The Harlem novel has, in short, come of age. The setting now lends itself to good and bad fiction, to delicate psychological exploration or to social propaganda, and addresses itself both to special readership and to the general public.
I propose to look back, however, and describe something of the beginning of Harlem fiction, and to remind the reader of a nearly-forgotten but nearly-great novel which was the forerunner of the whole school. The novel I speak of is Paul Lawrence Dunbar's The Sport of the Gods (1902), the first novel to treat Negro life in New York seriously and at length.
A naturalistic novel, The Sport of the Gods embodies something of the "plantation-school concept,"2 which implies that the Negro becomes homesick and demoralized in the urban North. The inexperienced youths in this novel, Joe and Kitty Hamilton, migrate from the South to a treacherous New York environment which deterministically produces their degeneration and disaster.

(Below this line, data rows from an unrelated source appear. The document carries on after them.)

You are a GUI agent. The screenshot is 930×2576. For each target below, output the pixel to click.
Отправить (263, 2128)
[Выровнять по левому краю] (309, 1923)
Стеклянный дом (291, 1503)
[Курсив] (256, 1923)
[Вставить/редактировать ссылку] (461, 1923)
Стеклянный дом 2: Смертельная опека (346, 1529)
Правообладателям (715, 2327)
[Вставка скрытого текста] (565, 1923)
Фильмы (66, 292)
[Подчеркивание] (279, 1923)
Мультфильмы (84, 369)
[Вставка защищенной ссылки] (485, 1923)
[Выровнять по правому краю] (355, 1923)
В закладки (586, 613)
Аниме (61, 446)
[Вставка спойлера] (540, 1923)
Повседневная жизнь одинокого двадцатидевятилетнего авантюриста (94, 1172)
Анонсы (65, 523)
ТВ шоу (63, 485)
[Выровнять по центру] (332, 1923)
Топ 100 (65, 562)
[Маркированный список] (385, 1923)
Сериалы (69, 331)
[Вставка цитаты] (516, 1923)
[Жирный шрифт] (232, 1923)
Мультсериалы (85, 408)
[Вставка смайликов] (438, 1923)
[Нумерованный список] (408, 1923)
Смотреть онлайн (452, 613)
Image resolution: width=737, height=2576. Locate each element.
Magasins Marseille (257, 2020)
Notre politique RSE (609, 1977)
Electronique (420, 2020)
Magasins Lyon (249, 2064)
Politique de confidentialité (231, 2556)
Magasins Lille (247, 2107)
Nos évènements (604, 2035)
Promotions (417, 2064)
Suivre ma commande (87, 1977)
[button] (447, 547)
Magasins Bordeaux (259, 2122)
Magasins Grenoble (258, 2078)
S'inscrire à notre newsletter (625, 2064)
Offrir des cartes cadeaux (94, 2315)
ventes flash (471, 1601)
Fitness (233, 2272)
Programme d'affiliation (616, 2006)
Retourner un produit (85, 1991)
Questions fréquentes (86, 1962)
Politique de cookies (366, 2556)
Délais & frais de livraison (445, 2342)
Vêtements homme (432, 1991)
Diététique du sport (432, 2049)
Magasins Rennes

When Joe Hamilton finally strangles his mistress after many sordid scenes, a character in the novel exclaims:
Here is another example of the pernicious influences of the city on untrained negroes. Oh, is there no way to keep these people from rushing away from the small villages and country districts of the South up to cities, where they cannot battle with the terrible force of a strange and unusual environment?
The answer is that
the stream of young negro life would continue to flow up from the South, dashing itself against the hard necessities of the city and breaking like waves against the rock,—that until the gods grew tired of their cruel sport.3
The attitude of the Hamiltons toward New York and their experiences in the city follow a familiar pattern, reminiscent of all "evil city" folklore. In The Sport of the Gods, New York at first represents a promised land of freedom, where the protagonists expect to shed their troubles and start a fresh happy life.
They had heard of New York as a place vague and far away, a city that, like Heaven, to them had existed by faith alone. All the days of their lives they had heard about it, and it seemed to them like the centre of all the glory, all the wealth, and all the freedom in the world. New York. It had an alluring sound.4
But fate in this naturalistic novel is inexorable, and the forces of the city, so alluring and yet so disastrous to the inexperienced, quickly demoralize Joe and then his sister Kitty. A visit to the Banner Club—"a social cesspool"—starts Joe's decline, and a place in the chorus starts Kitty on a life which includes "experiences" obviously leading to no good end for her.
At the time Dunbar wrote this novel, there was not yet a Harlem as we know it today. Just after the turn of the century, most of New York's Negroes lived in cramped quarters near the Pennsylvania Railroad Station (the region to which the Hamilton family went on arrival), or else wedged in amongst the Irish on San Juan Hill. Another colony existed on West 53rd Street, but the Negroes there were mainly stage folk, musicians, and journalists—and even there the over-crowding was notorious.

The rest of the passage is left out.